Tuesday, June 19, 2012

Tuesday Watch


Evening Headlin
es
Bloomb
erg:
  • Europe Muddle Thickens as Doubts Persist Leaders Can Stem Crisis. Today, Merkel faces mounting pressure to make even greater concessions, by putting Germany's financial muscle behind an integrated banking and borrowing system to keep the euro intact. The question is whether, after two years of muddling through, Europe's pre- eminent power can act quickly and decisively. "I think she will remain an incrementalist: we have not yet reached the point where it is obvious that we are hanging over the precipice," said Paul de Grauwe, a professor at the London School of Economics and two-time Belgian candidate for a European Central Bank post. "It looks again that what is going to come out is going to temporarily pacify markets until it is clear that it is not going to be sufficient."
  • Saddling Spain With Bank Burden Repeats Irish Error: Euro Credit. Spain's surging borrowing costs suggest the nation is hurtling toward a full sovereign bailout as the same aid policies that doomed Ireland to pariah status on the capital markets are repeated in southern Europe. Germany is reluctant to sanction disbursements directly to the region's banks.

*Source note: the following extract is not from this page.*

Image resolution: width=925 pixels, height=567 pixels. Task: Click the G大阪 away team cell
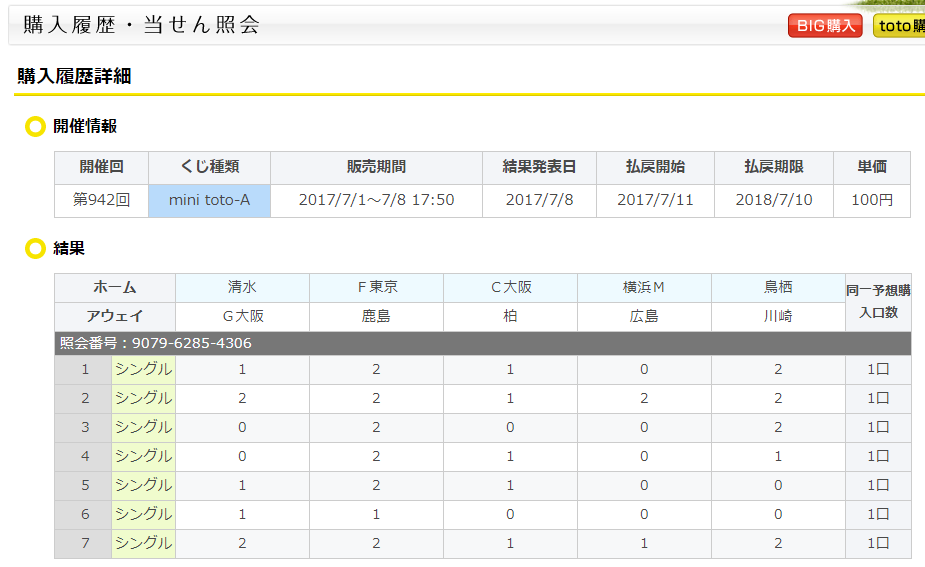(x=242, y=317)
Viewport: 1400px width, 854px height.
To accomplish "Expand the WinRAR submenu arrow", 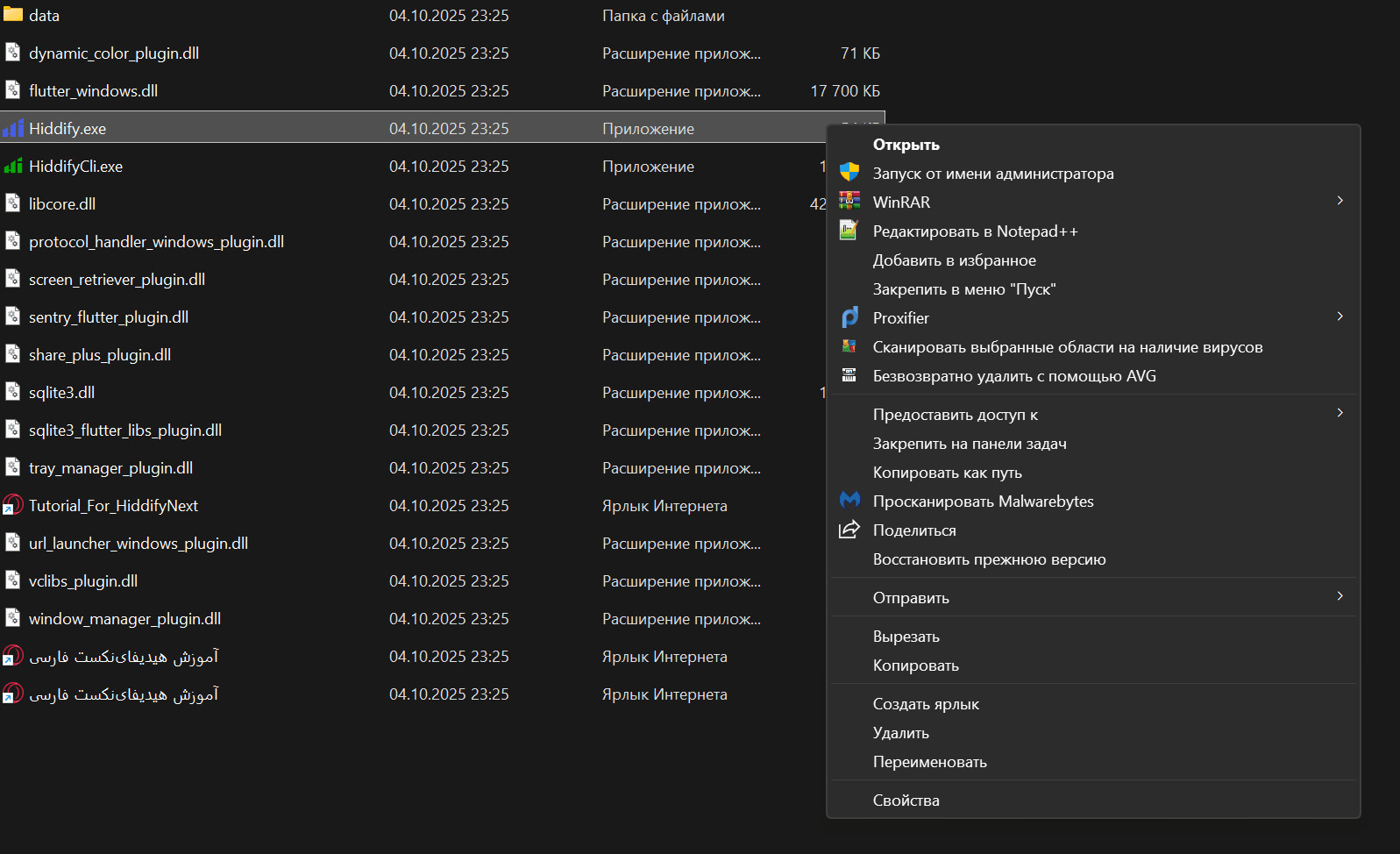I will coord(1340,201).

Channeling payments via governments, however, increases their debt burdens, undermining their creditworthiness and stoking investor concern about ranking behind official creditors for repayment.
  • Greek Coalition Talks Enter Second Day Amid Merkel Aid Warning. Greek election winner Antonis Samaras begins a second day of talks to form a coalition after holding “constructive” meetings with two party leaders, racing to forge a government that keeps bailout aid flowing. Samaras secured initial agreement yesterday from Socialist Pasok leader Evangelos Venizelos, the former finance minister who negotiated the second rescue, and said he’d hold further talks today with Fotis Kouvelis, the leader of the Democratic Left party. If those three team up, they will hold a majority of 179 seats in the 300-member Greek parliament. With German Chancellor Angela Merkel offering little flexibility on emergency loans needed to keep Greece in the euro and avert economic collapse, leaders in Athens are scrambling to forge a government that can negotiate changes to some of the austerity measures linked to the 240 billion euros ($303 billion) pledged by international lenders. “With Mr Venizelos we remain in agreement that we must have, at all cost, and within the deadline of my mandate, a government of national salvation,” Samaras said in Athens yesterday after receiving the three-day mandate to form a government. “We will, of course, have new meetings.”
  • Gross Says Germany in Bond Bubble as Liabilities Increase. Bill Gross, who runs the world’s largest mutual fund at Pacific Investment Management Co., said Germany is in a bond market bubble as the country is saddled with rising liabilities from Europe’s debt crisis. “I would be leery of German bunds simply because there are only a few scenarios in which they can do well,” Gross said today in an interview on Bloomberg Television’s “Market Makers” with Erik Schatzker and Stephanie Ruhle. “Germany for me is a credit risk. It’s not an attractive market.” Germany is the largest contributor to Europe’s bailout packages for Greece and a collapse of that nation’s economy and its possible exit from the euro area may weigh heavily on Chancellor Angela Merkel’s administration. While German bonds have profited from Europe’s crisis, pushing yields on two-year notes below zero this month for the first time, Gross said the bonds have little room to rise further, except in a scenario such as Germany leaving the euro.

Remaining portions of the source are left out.